* _INSTRUCTIONS TO FOLLOW_: Report every line of the records that contains the string "computer", copying each one in full. Case counts.

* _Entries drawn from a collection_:

╔══

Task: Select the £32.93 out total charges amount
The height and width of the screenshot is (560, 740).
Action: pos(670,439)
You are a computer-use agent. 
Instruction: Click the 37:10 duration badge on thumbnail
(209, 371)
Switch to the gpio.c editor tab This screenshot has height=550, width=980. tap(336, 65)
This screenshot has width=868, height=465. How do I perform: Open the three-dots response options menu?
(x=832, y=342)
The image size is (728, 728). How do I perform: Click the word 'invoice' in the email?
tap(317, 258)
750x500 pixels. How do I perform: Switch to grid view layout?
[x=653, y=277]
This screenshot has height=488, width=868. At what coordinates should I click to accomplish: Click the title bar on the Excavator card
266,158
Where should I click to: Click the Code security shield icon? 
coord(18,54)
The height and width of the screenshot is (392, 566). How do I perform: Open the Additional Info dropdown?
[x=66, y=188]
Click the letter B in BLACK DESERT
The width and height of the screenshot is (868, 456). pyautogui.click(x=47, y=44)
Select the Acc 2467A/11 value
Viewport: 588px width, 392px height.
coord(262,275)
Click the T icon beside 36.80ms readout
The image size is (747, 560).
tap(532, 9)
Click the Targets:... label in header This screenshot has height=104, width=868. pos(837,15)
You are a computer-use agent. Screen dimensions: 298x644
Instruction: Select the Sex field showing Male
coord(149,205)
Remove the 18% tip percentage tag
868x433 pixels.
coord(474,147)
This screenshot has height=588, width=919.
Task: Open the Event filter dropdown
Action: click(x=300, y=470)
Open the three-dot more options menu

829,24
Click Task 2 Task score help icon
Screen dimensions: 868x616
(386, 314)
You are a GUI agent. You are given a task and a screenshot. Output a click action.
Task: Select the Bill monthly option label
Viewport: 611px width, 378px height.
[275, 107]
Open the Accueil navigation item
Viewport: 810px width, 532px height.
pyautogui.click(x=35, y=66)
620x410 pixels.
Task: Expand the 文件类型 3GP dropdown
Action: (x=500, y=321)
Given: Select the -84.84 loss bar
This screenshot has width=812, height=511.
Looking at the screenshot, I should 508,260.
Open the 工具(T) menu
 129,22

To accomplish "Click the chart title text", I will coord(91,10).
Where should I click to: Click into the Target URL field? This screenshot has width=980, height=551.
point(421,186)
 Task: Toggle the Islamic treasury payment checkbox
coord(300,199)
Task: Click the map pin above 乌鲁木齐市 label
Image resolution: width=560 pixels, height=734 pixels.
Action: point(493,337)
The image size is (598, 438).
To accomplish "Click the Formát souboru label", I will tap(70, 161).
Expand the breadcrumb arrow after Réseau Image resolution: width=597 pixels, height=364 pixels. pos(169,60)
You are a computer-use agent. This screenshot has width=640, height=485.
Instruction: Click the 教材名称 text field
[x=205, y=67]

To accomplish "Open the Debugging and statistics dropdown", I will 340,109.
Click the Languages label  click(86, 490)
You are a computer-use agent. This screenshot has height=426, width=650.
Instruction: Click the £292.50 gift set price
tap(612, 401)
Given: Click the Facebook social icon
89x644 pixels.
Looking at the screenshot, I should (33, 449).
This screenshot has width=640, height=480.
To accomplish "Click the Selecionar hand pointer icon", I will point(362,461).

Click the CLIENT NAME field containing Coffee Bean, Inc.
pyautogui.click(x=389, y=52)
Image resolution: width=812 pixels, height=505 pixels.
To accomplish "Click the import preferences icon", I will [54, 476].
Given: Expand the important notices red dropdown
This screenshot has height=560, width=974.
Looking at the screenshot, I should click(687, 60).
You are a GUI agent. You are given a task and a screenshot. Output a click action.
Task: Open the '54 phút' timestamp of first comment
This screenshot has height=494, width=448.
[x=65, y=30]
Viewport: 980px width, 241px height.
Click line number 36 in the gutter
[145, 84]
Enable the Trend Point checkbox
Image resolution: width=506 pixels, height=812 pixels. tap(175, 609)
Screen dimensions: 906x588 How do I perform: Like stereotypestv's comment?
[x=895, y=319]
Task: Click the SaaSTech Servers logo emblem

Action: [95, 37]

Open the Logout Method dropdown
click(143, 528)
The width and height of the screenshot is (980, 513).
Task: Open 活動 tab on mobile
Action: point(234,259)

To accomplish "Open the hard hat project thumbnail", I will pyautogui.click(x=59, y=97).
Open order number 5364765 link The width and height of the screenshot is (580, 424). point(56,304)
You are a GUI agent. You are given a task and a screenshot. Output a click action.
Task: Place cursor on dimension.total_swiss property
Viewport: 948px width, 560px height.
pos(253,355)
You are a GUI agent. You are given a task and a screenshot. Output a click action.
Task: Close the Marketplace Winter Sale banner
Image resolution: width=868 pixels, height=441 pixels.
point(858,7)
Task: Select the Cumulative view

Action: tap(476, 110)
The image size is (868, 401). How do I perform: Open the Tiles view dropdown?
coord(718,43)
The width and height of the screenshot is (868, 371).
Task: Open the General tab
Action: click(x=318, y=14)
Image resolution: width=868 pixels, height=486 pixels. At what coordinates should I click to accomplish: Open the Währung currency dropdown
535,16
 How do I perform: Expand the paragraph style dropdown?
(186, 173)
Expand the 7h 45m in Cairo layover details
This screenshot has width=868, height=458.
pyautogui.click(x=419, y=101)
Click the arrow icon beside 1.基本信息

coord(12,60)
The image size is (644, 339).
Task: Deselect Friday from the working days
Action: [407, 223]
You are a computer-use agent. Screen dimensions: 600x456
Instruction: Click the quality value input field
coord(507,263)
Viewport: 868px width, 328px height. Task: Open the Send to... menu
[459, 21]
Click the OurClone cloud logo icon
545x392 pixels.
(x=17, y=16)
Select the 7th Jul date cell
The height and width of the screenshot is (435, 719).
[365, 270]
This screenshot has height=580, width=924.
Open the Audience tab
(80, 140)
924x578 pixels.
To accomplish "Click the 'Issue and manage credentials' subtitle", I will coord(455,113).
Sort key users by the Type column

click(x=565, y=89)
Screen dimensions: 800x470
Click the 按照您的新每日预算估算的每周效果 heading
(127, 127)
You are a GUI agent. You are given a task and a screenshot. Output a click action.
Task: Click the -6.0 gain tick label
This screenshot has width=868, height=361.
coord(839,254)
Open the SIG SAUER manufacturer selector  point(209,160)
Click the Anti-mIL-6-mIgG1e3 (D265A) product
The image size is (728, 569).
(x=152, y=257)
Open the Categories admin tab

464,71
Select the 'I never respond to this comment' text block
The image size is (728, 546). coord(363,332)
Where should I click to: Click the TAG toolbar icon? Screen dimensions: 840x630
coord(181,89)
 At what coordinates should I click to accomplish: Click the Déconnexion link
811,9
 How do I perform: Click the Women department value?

╚══

* _SOLUTION TO THIS TASK_:
You are a computer-use agent. 
You are a computer-use agent. Screen dimensions: 298x644
You are a computer-use agent. This screenshot has width=640, height=485.
You are a computer-use agent. This screenshot has height=426, width=650.
You are a computer-use agent. Screen dimensions: 600x456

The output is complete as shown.